La société Maison Villevert réplique que l'action en contrefaçon intentée par la société Optima suppose que cette dernière ait qualité à agir et démontre être titulaire des droits d'auteur patrimoniaux sur les créations litigieuses ; que cette question constitue une fin de non-recevoir même si elle nécessite que soit au préalable tranchée une question de fond ; que conformément à l'article 789 6° du code de procédure civile, le juge de la mise en état est compétent pour statuer sur cette question de fond préalable ; que la demande de renvoi devant la formation de jugement du tribunal judiciaire, formulée pour la première fois en cause d'appel, n'est pas recevable.
Sur ce,
Aux termes de l'article 789 du code de procédure civile, 'lorsque la demande est présentée postérieurement à sa désignation, le juge de la mise en état est, jusqu'à son dessaisissement, seul compétent, à l'exclusion de toute autre formation du tribunal, pour :
(...)
6° Statuer sur les fins de non-recevoir.
Lorsque la fin de non-recevoir nécessite que soit tranchée au préalable une question de fond, le juge de la mise en état statue sur cette question de fond et sur cette fin de non-recevoir. Toutefois, dans les affaires qui ne relèvent pas du juge unique ou qui ne lui sont pas attribuées, une partie peut s'y opposer. Dans ce cas, et par exception aux dispositions du premier alinéa, le juge de la mise en état renvoie l'affaire devant la formation de jugement, le cas échéant sans clore l'instruction, pour qu'elle statue sur cette question de fond et sur cette fin de non-recevoir. Il peut également ordonner ce renvoi s'il l'estime nécessaire. La décision de renvoi est une mesure d'administration judiciaire.

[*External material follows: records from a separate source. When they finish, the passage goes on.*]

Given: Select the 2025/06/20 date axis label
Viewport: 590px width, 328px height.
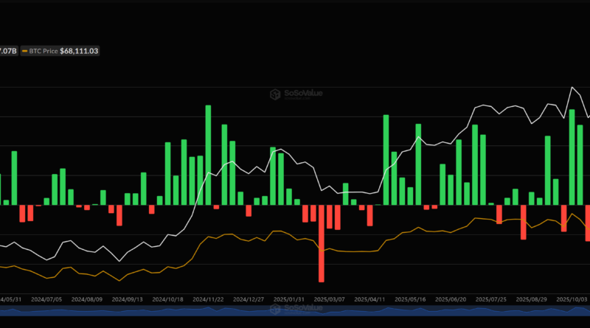Looking at the screenshot, I should tap(451, 300).
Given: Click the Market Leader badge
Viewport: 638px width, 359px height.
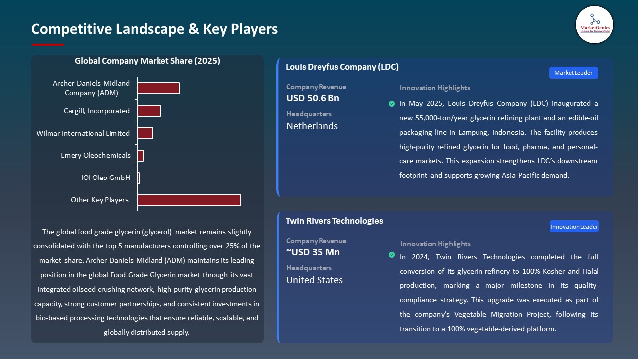Looking at the screenshot, I should 573,73.
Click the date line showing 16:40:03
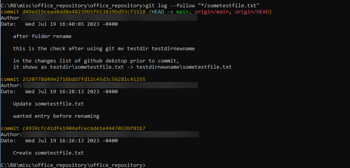350x168 pixels. [72, 24]
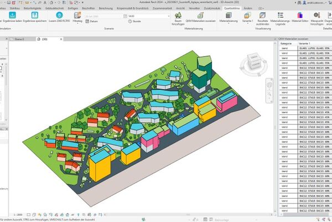Click the ViewCube in the 3D view
The width and height of the screenshot is (332, 222).
[253, 62]
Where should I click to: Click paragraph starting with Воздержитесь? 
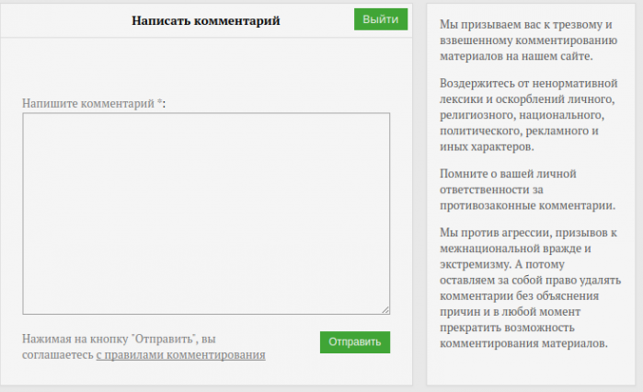(527, 114)

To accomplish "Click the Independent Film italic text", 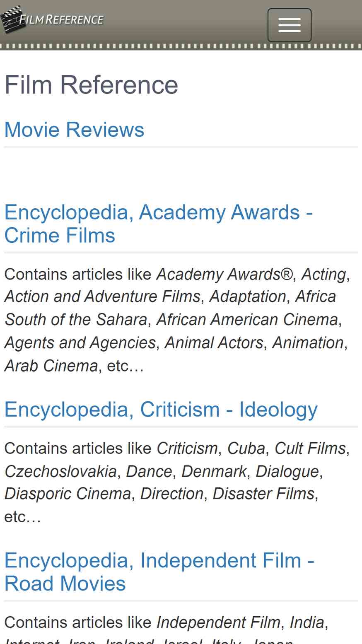I will tap(218, 622).
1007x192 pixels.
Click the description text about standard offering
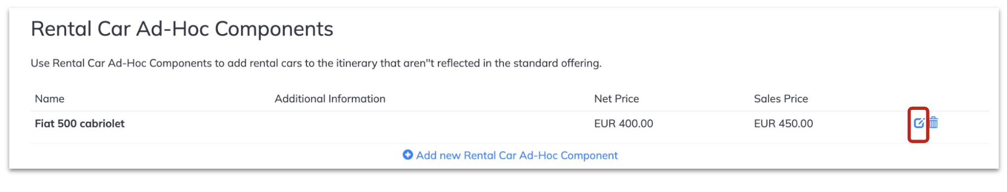coord(316,63)
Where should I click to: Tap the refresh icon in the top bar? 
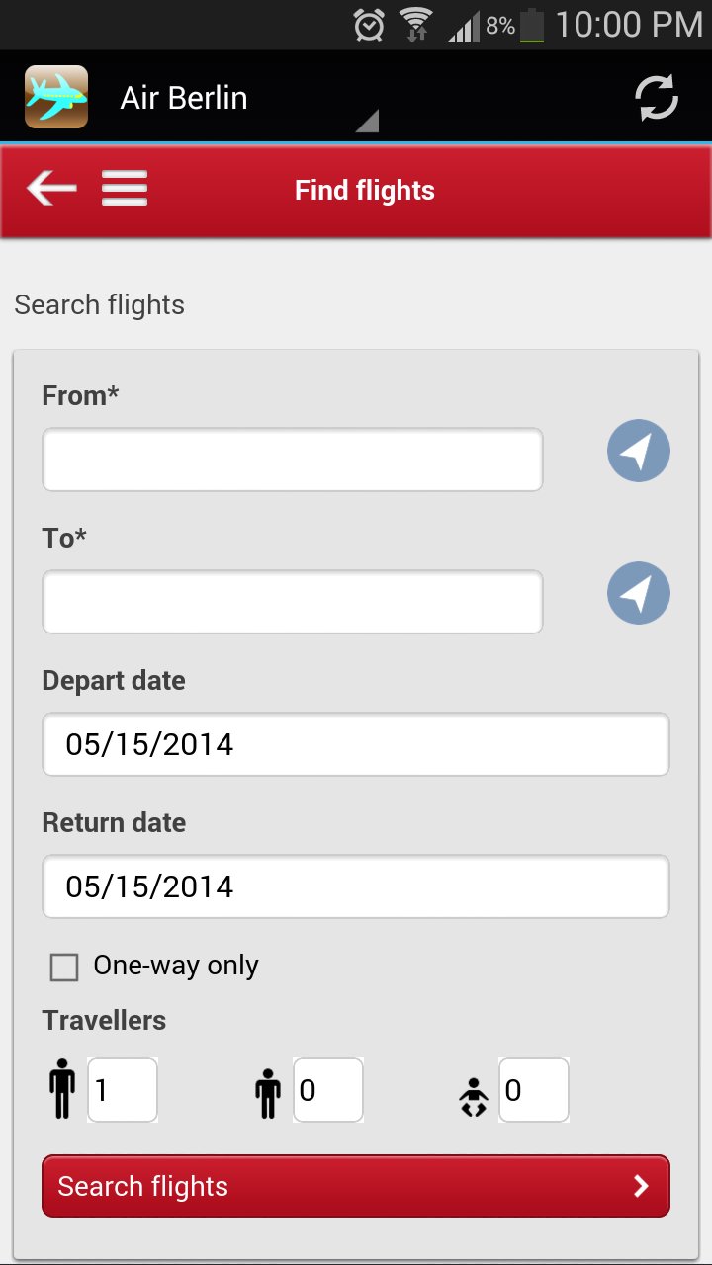point(656,97)
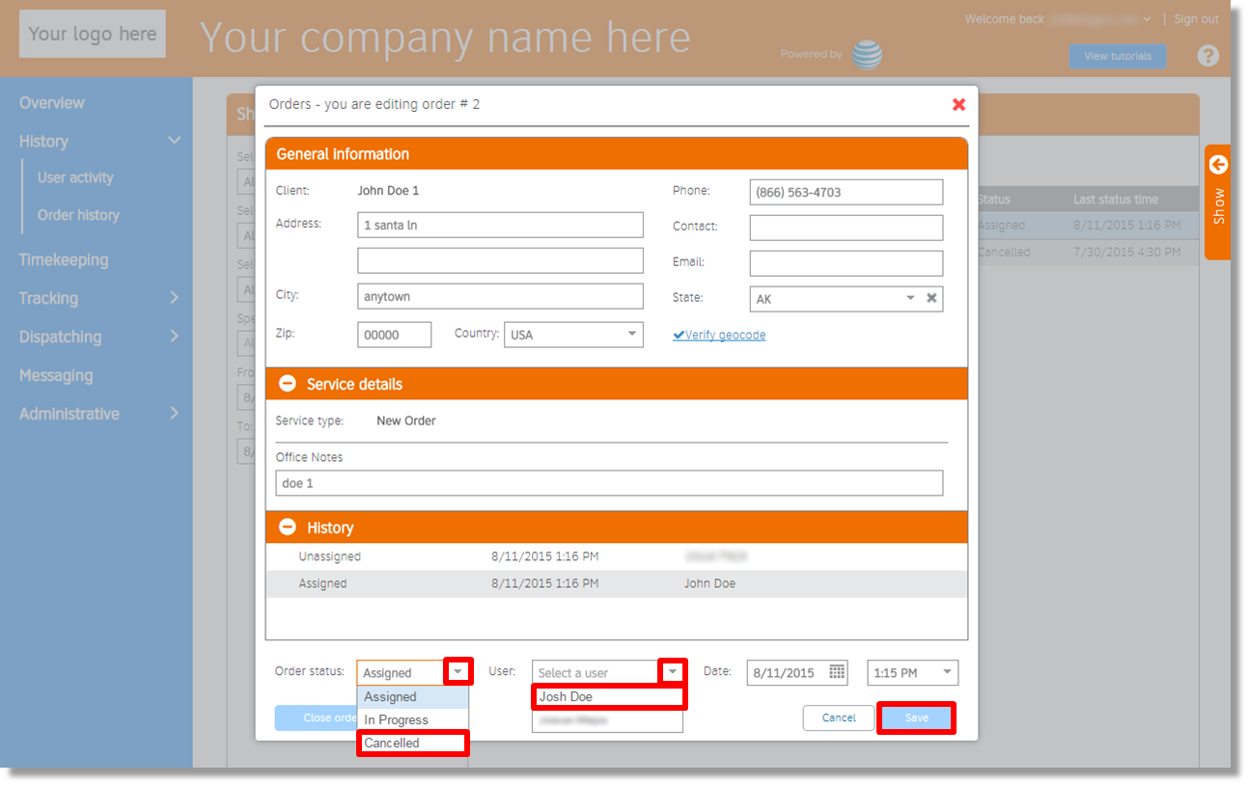Open the calendar date picker icon

tap(836, 672)
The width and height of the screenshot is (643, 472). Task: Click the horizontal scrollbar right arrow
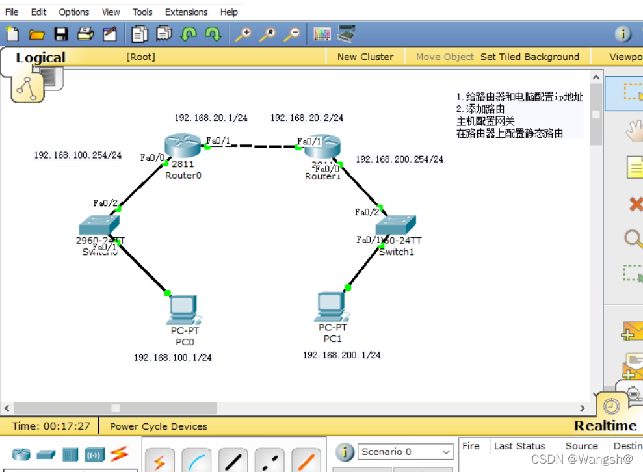pyautogui.click(x=583, y=408)
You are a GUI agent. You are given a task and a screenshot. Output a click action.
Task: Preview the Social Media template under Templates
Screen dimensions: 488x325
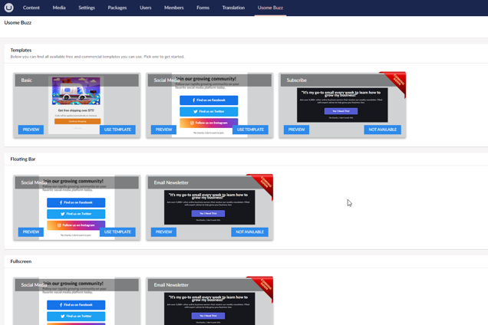[163, 130]
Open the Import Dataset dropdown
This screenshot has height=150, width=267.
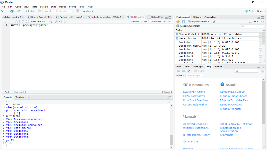point(200,21)
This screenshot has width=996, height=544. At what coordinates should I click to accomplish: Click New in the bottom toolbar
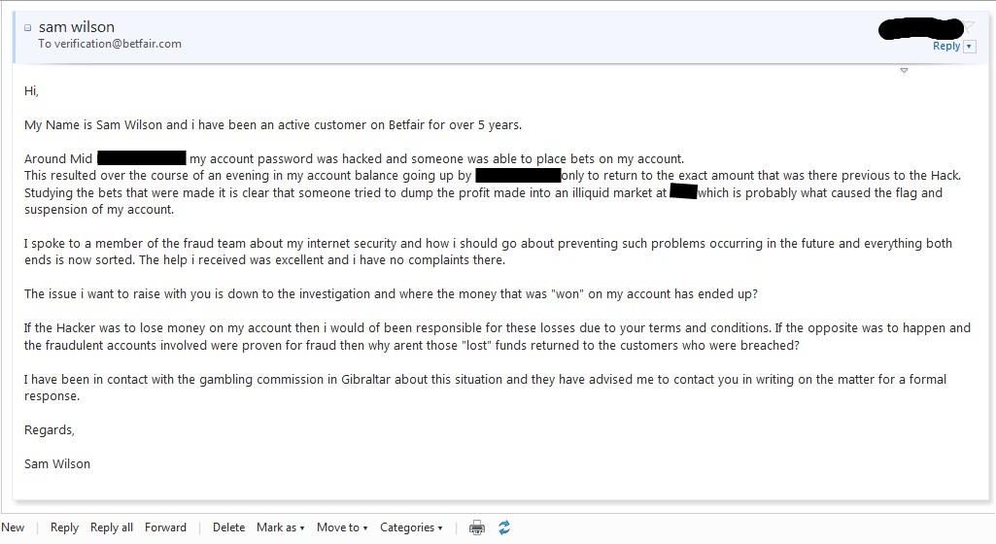click(14, 527)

Le juge de la mise en état ou la formation de jugement statuent sur la question de fond et sur la fin de non-recevoir par des dispositions distinctes dans le dispositif de l'ordonnance ou du jugement. La formation de jugement statue sur la fin de non-recevoir même si elle n'estime pas nécessaire de statuer au préalable sur la question de fond. Le cas échéant, elle renvoie l'affaire devant le juge de la mise en état'.
En l'espèce, il est manifeste que la question de la cession implicite des droits patrimoniaux de l'auteur constitue une question de fond.

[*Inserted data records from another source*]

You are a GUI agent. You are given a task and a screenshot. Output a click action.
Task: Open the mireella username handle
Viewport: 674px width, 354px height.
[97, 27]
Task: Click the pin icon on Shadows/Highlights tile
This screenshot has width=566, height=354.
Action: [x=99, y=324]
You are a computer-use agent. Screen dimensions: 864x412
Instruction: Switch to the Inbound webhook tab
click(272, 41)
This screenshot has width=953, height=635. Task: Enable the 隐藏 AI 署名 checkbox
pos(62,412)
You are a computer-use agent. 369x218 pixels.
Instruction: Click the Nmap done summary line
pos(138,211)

Toutefois, dans la mesure où, comme le souligne pertinemment le premier juge, elle influe directement sur la question de la titularité de ces droits si une cession est admise et, partant, sur la qualité à agir en contrefaçon et en nullité de marque pour atteinte aux droits d'auteur, dont le défaut constitue une fin de non-revoir au sens de l'article 122 du code de procédure civile, le juge de la mise en état est, en application des dispositions qui précèdent, compétent pour en connaître.
Par ailleurs, si la demande de renvoi devant la formation de jugement du tribunal judiciaire de Bordeaux ne constitue pas une prétention au sens des dispositions du code de procédure civile et ne peut donc être qualifiée de prétention nouvelle selon les articles 564 et suivants de ce code, elle constitue une simple possibilité procédurale offerte aux parties. Or, en décidant de ne pas faire usage de cette faculté en première instance, les appelants ne sont plus recevables, au stade de l'appel, à solliciter le renvoi du dossier devant la formation de jugement du tribunal judiciaire. Leur demande en ce sens sera par conséquent déclarée irrecevable.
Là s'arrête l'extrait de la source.